Victim Jessica Sayers waived her right to anonymity to speak out about the incident, her best friend only known as ‘Alice’ has remained anonymous. Speaking frankly and at times with impeccable comedic timing Jessica describes Gemma Barker, who was two years older as very intelligent and clever, but also material for an Oscar-winning actress.
Gemma was always troubled and attention seeking, stamping her feet to gain what she wanted, she meticulously disguised herself as each identity and created complex relationships online and in person with the victims. Emotionally cajoling the girls with tall tales she engaged in kissing and physical contact with them all while she pretended to be male, extracting information about them from one another in a web of social networking manipulation. She spent hours chatting on MSN Messenger and Facebook, the fake profiles she created used photos of real boys stolen from the internet. Barker spent a small fortune on clothes, aftershave and eventually persuaded the girls to meet her.
The ordeal seems to have made its mark upon these young girls, they were well and truly duped, so you can ask yourself the question? How vulnerable and gullible were these young ladies? How can you not notice that your new boyfriend is actually just a close female friend in disguise? Alice demonstrated that naivety with the quote “I thought it was normal to want to keep all your clothes on during sex, and your hat.” While posing as “Aaron” she was arrested in a park, a strip search at a police station revealed Gemma’s truth, the whole twisted charade soon came tumbling down, along with the long girlish hair she concealed in the hat the police removed from her head.
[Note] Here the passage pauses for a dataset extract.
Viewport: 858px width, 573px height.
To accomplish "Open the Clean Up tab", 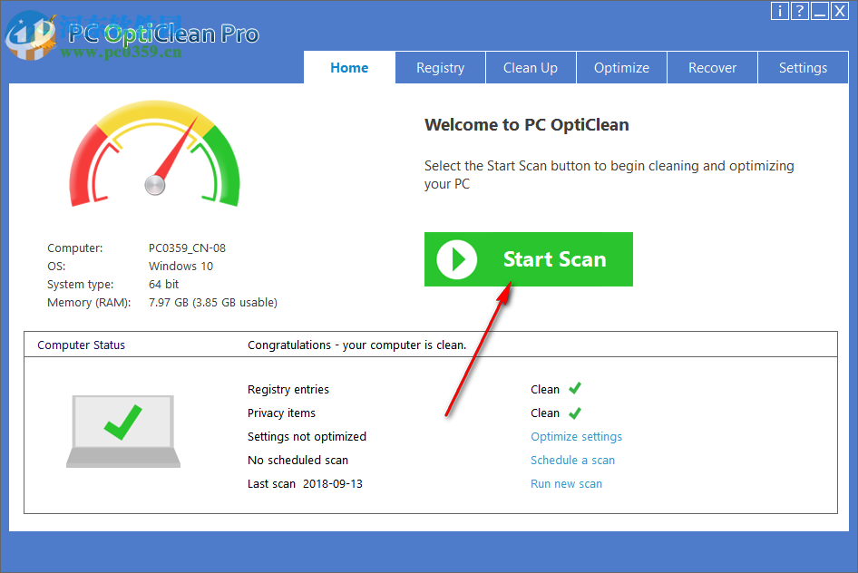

There is a very basic moral to this fable, just because a person has a Facebook account it doesn’t make them real and it seems more prevalent now than ever to educate the younger generation about the real dangers of people using the internet badly. Some deep and unfathomable issues must have surrounded Gemma Barker’s actions and what could have been her motivations for such destructive and damaging behaviour still remain a mystery.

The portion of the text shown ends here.